==== Record excerpts ====

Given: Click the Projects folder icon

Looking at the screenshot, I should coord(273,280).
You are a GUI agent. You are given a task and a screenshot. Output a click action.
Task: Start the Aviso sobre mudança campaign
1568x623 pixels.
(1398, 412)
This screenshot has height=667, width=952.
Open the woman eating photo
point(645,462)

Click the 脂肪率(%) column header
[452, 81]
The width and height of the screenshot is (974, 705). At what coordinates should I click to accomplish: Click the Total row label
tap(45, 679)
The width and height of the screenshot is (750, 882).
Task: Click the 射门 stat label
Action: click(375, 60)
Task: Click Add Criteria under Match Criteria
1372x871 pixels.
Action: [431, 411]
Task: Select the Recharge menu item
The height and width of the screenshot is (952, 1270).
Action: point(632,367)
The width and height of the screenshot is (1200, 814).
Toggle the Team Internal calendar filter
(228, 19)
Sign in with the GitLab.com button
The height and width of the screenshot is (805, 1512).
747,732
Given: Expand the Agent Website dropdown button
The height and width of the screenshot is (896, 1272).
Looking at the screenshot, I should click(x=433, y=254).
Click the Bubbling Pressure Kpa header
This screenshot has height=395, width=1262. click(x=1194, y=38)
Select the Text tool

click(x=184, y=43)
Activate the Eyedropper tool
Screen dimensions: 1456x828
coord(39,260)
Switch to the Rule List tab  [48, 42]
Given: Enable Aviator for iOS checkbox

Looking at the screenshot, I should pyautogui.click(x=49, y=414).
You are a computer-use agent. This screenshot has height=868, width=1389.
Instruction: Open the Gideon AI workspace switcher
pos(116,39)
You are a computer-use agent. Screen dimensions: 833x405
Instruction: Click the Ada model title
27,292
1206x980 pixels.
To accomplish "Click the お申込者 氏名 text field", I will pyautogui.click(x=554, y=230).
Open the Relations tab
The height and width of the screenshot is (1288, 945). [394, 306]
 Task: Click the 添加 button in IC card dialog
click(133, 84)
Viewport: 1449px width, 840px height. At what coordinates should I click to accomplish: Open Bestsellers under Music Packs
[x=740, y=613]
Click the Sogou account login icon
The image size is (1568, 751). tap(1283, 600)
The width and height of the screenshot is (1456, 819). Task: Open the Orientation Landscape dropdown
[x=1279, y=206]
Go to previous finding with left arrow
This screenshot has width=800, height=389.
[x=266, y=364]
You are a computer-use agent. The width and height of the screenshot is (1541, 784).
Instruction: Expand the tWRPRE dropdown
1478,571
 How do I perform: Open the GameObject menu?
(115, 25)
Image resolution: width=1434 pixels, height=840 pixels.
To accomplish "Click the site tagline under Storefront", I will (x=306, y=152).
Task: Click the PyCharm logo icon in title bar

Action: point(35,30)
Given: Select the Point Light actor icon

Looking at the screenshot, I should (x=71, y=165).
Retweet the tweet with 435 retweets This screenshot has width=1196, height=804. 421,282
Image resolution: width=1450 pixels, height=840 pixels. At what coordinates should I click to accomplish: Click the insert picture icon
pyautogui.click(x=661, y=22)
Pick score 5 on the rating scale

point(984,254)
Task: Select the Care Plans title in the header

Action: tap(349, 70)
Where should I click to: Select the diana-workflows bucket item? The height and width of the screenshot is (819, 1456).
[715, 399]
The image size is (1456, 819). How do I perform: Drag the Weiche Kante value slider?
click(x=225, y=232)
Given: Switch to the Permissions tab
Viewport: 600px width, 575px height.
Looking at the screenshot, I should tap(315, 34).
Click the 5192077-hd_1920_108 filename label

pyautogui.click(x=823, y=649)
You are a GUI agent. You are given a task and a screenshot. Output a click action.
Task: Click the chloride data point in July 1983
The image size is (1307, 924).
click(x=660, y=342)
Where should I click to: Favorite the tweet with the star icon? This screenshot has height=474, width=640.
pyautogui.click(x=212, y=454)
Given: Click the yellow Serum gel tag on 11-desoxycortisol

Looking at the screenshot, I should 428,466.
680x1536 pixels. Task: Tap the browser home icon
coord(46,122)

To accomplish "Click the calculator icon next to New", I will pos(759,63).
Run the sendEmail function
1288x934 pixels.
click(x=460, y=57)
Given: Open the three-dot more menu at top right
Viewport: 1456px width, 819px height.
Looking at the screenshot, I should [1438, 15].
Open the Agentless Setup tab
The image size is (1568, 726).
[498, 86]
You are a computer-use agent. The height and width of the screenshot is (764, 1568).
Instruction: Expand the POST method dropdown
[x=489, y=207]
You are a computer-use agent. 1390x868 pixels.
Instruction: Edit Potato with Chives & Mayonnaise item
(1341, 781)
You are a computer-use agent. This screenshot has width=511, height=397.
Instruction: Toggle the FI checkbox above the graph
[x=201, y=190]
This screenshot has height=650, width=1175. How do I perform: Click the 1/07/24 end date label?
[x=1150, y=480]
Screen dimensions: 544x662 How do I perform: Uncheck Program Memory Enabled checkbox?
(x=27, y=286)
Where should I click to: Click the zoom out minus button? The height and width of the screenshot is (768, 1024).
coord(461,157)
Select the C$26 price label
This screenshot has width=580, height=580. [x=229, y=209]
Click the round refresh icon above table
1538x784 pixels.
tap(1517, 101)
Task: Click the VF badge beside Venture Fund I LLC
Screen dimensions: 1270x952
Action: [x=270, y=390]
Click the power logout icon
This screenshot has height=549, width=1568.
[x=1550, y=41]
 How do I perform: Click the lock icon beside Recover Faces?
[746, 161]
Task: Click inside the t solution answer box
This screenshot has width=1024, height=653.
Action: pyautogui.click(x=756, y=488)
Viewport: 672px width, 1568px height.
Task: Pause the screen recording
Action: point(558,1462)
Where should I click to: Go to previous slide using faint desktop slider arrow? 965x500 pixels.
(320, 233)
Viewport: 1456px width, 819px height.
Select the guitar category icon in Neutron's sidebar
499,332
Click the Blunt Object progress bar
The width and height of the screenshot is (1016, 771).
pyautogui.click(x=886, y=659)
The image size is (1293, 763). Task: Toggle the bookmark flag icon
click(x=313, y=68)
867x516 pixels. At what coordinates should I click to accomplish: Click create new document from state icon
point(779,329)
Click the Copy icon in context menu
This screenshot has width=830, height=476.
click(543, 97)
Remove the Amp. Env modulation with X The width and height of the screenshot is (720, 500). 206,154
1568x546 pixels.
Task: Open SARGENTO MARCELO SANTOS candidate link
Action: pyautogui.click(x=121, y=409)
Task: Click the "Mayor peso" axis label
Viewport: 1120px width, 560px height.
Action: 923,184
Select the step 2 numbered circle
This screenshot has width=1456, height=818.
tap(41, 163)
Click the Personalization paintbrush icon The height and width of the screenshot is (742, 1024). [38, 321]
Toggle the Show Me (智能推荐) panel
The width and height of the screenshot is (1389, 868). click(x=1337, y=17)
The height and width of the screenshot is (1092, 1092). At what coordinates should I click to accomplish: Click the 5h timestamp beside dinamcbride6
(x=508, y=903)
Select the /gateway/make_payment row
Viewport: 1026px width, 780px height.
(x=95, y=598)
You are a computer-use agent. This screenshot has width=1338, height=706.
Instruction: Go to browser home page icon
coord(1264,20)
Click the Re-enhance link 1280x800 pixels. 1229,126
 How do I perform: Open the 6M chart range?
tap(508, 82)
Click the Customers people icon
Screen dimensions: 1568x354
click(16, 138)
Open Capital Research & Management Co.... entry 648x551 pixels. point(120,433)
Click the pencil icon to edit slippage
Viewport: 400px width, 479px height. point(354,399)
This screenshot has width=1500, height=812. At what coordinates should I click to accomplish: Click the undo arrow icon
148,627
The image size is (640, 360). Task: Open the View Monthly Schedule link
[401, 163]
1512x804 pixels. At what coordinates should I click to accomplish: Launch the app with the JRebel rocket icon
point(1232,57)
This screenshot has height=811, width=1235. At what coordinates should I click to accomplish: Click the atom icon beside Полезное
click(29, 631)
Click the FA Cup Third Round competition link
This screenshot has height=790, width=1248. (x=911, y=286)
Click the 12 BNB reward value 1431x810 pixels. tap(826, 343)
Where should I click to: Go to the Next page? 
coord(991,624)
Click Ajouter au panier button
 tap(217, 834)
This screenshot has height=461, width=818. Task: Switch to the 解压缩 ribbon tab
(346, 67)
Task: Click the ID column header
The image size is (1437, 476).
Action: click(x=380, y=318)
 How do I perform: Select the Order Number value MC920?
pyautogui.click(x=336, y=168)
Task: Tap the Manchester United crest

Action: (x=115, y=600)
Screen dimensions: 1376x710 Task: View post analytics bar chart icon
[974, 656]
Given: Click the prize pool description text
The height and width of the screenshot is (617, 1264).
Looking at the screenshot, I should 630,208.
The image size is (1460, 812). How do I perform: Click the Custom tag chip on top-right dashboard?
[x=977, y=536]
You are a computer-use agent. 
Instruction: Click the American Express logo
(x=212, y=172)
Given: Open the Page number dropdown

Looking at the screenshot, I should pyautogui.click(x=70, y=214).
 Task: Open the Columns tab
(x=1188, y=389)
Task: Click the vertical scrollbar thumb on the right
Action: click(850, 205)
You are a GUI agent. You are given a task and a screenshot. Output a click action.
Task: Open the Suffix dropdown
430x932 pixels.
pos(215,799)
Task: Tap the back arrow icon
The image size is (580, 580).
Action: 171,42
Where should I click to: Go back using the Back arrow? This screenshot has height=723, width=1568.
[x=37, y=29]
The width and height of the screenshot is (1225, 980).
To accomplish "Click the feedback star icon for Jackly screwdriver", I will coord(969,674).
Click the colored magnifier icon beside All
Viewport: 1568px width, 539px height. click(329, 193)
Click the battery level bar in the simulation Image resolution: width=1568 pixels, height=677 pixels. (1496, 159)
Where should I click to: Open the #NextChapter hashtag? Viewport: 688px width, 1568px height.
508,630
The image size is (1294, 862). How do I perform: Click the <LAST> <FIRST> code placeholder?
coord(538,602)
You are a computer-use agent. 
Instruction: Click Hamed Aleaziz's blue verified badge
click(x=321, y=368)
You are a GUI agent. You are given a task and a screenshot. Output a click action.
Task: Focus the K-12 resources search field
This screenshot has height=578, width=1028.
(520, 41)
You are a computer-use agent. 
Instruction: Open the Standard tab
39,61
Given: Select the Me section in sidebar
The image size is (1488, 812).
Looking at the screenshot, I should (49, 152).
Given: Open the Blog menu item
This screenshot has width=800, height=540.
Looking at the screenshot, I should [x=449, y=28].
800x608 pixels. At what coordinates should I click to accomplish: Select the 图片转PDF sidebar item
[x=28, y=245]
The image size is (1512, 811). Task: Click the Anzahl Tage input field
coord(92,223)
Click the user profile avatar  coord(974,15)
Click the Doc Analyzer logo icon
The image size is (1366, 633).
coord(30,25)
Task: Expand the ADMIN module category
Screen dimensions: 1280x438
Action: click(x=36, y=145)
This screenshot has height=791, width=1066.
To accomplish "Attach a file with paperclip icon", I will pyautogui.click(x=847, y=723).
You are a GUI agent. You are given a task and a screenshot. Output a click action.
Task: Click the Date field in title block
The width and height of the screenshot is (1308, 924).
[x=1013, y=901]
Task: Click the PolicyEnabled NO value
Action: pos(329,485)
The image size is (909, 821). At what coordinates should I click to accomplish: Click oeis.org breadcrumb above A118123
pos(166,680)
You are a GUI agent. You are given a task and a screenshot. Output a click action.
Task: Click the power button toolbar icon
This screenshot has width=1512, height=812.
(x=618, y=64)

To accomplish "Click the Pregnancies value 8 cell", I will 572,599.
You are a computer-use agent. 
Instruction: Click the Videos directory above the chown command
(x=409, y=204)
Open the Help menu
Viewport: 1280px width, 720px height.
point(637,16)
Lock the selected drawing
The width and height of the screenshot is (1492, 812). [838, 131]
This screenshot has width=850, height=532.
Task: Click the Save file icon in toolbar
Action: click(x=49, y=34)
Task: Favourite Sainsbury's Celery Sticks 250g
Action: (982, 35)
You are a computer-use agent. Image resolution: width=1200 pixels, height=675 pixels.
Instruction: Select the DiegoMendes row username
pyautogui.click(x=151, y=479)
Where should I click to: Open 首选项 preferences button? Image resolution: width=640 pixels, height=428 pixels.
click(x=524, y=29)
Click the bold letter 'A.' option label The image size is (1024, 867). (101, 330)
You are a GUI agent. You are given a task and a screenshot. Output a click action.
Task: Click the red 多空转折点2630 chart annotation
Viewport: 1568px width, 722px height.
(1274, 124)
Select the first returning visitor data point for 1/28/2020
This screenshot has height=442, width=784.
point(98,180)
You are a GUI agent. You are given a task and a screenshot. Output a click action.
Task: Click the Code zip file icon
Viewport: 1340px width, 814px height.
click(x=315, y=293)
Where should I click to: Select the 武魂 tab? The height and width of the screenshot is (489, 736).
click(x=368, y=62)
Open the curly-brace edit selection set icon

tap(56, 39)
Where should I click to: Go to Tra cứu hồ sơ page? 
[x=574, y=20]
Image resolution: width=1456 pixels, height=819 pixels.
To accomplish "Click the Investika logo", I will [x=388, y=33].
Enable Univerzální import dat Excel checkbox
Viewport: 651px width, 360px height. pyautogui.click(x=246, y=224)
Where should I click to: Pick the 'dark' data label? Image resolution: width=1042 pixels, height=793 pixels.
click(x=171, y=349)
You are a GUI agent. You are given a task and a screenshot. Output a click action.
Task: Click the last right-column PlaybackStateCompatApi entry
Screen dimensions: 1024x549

====

:: To do ::
Render the data, from its first line through the line containing "Action: point(632,367)", as a numbered list, omitting any blank lines.

:: Result for this exercise ::
1. Given: Click the Projects folder icon
2. Looking at the screenshot, I should coord(273,280).
3. You are a GUI agent. You are given a task and a screenshot. Output a click action.
4. Task: Start the Aviso sobre mudança campaign
5. 1568x623 pixels.
6. (1398, 412)
7. This screenshot has height=667, width=952.
8. Open the woman eating photo
9. point(645,462)
10. Click the 脂肪率(%) column header
11. [452, 81]
12. The width and height of the screenshot is (974, 705). At what coordinates should I click to accomplish: Click the Total row label
13. tap(45, 679)
14. The width and height of the screenshot is (750, 882).
15. Task: Click the 射门 stat label
16. Action: click(375, 60)
17. Task: Click Add Criteria under Match Criteria
18. 1372x871 pixels.
19. Action: [431, 411]
20. Task: Select the Recharge menu item
21. The height and width of the screenshot is (952, 1270).
22. Action: point(632,367)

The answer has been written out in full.